I had to go through - and am still going through - this kind of growing. I think that all of us do. For awhile - my late teens through early adulthood - I thought that the Catholic lens given to me as a child was a fairly tale, crippling my ability to see reality as it really was. I was mad and resentful, and pretty much threw the baby out with the bath water. Then I was sent to a Jesuit college and a few very radical theology courses (this was back in the 60s) gave me something intriguing to follow. Off the beaten path, so to speak.

I found therapists (Jung, Oespensky, Gurdjeiff), the enneagram, yoga, meditation, social justice, and very wise spiritual teachers, many of them Catholic (Merton), many not. Al-Anon is good too - where people in your neighborhood, from all faiths and no faith - come together to learn about how to manage relationships and what forgiveness is all about. It's free. As for mindfulness, Thich Naht Hanh is the living embodiment of what this means. Just watch him for awhile.

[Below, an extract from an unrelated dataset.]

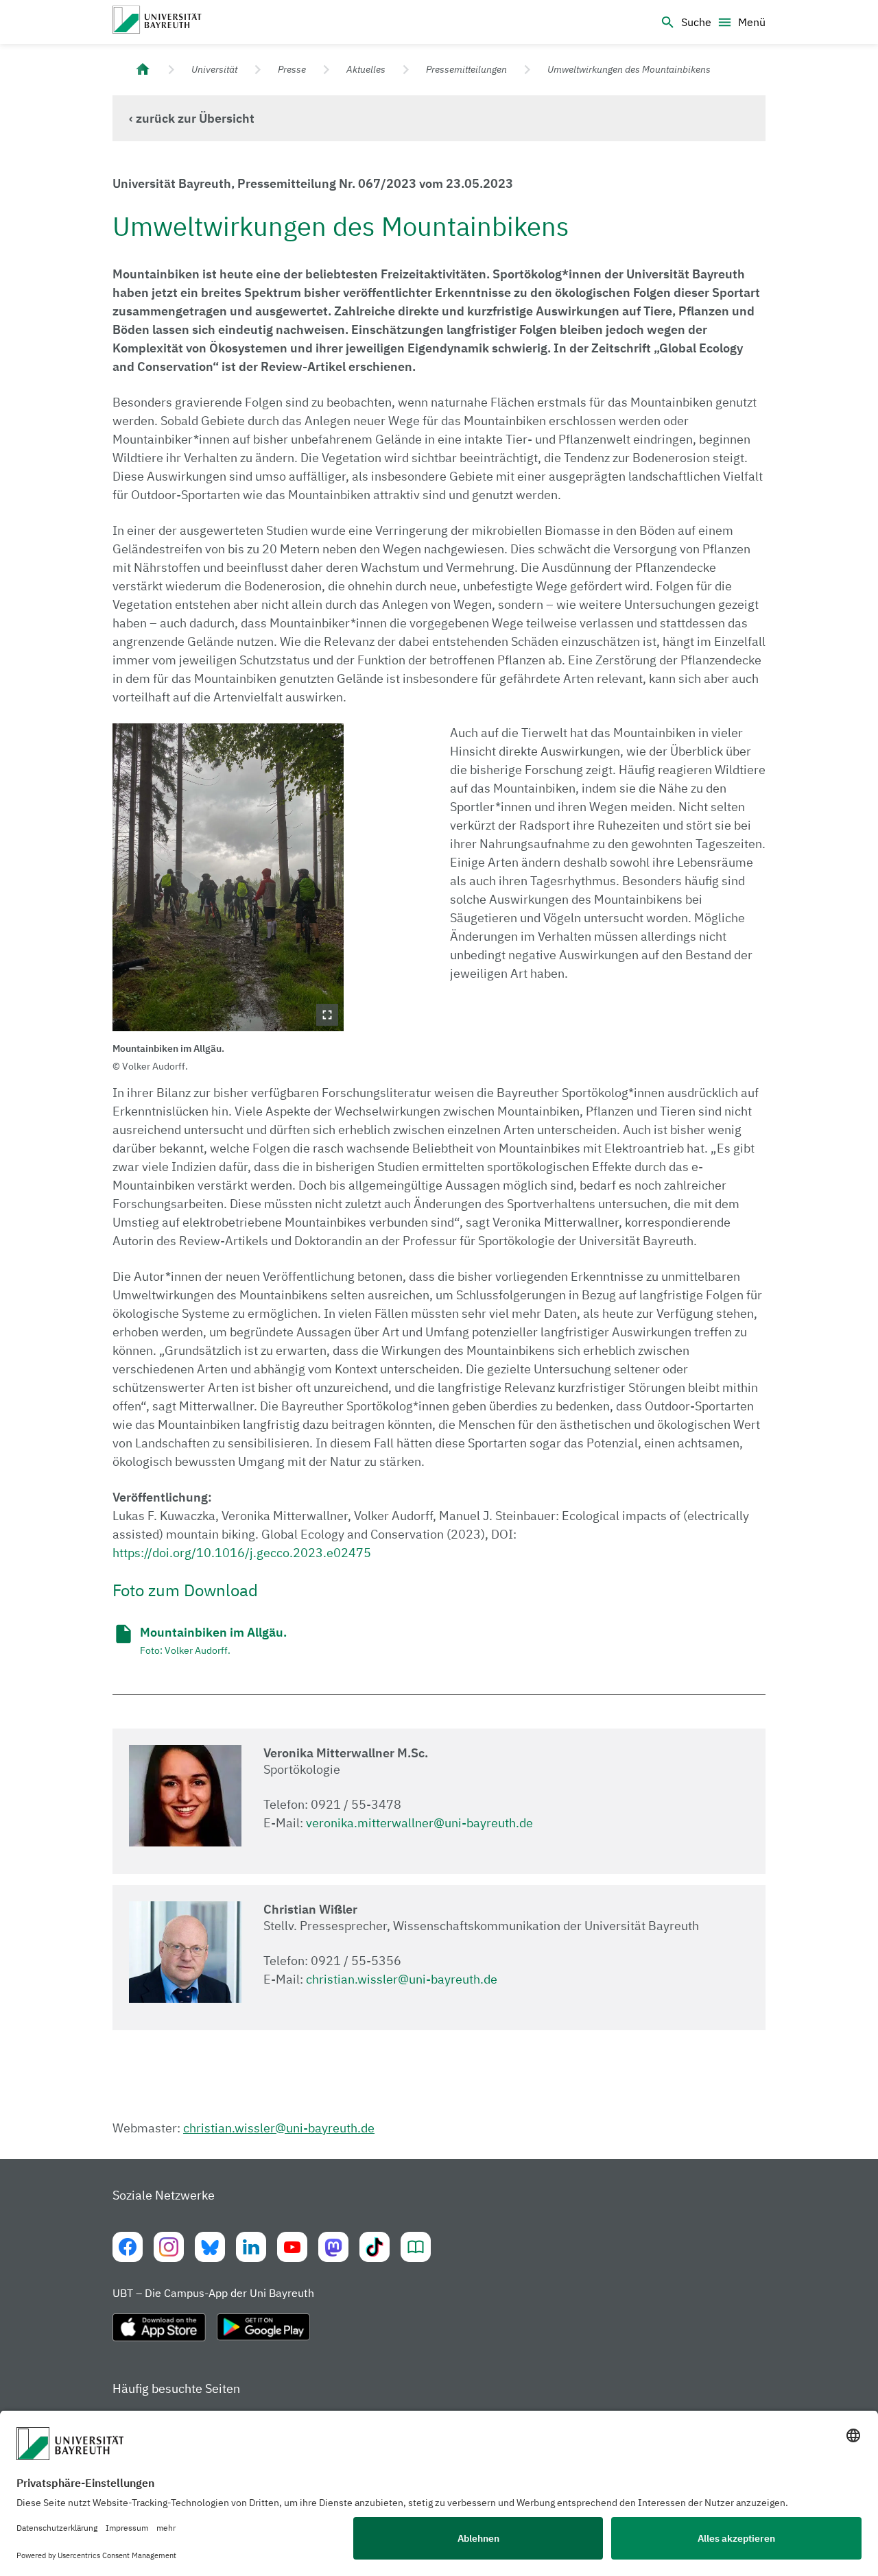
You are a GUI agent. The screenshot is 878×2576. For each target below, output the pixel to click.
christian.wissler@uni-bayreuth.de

But I had to be willing to walk out of the "Catholic cage" (of certainty and identity) and trust that it would still hold me even if what I was no longer looked "Catholic" to others. For me, I discovered that "Catholic" went deeper than the externals. (And I don't discount the externals.)

I still self identify as primarily Catholic, but sometimes qualify that with a pre-label of "Zen-Catholic". I've found that the Catholic well is deep, but getting to these waters is a journey through many personal disillusionments. We have no better teacher now than our pope, Francis.

What an honor to live during these times.

Lorraine Pilotte
5 months ago

It is always great when someone finds themselves in good therapy. One is fortunate to have had positive experiences. This was a good write up but I needed to share my thoughts on therapists.

I once asked a therapist if her beliefs affected the way she counsels. She thought for a moment and answered 'yes', her beliefs did affect the way she councils. That in itself tells me that one needs discretion in choosing a therapist. There are therapists for every need also but not every therapist can give you great counseling. and it is always wise to have a few sessions before committing oneself to counseling and ask questions about the therapist before fully committing to his or her therapy.

Religion and therapy are not the same and can never be placed on the same level. Bishop Sheen has written a book explaining these differences. I highly recommend his book as a read for anyone considering therapy.

Edward Overbay
4 months 3 weeks ago

As a practicing Catholic who's also a practicing psychologist, I always remember the professor who said that the religiously committed were generally either the best or worst adjusted folks you'll meet. At their worst, both religion and psychotherapy can devolve into self-righteousness. At their best, both can loosen your bondage to self and free you to serve something higher. But only a mature spirituality can provide that greater purpose.

By the way, if the author doesn't like mindfulness, she could look into centering prayer. You focus on Christ rather than your breath, but they are otherwise similar.

James MacGregor
3 months 4 weeks ago

RE: the expression "Good Catholics" What does that mean?

Frank Pray
2 months 3 weeks ago

The Church is not a mental hospital, but a spiritual one. When there is a psychological problem, go to someone adequately trained and licensed to provide assistance. There is nothing inconsistent about common sense and faith.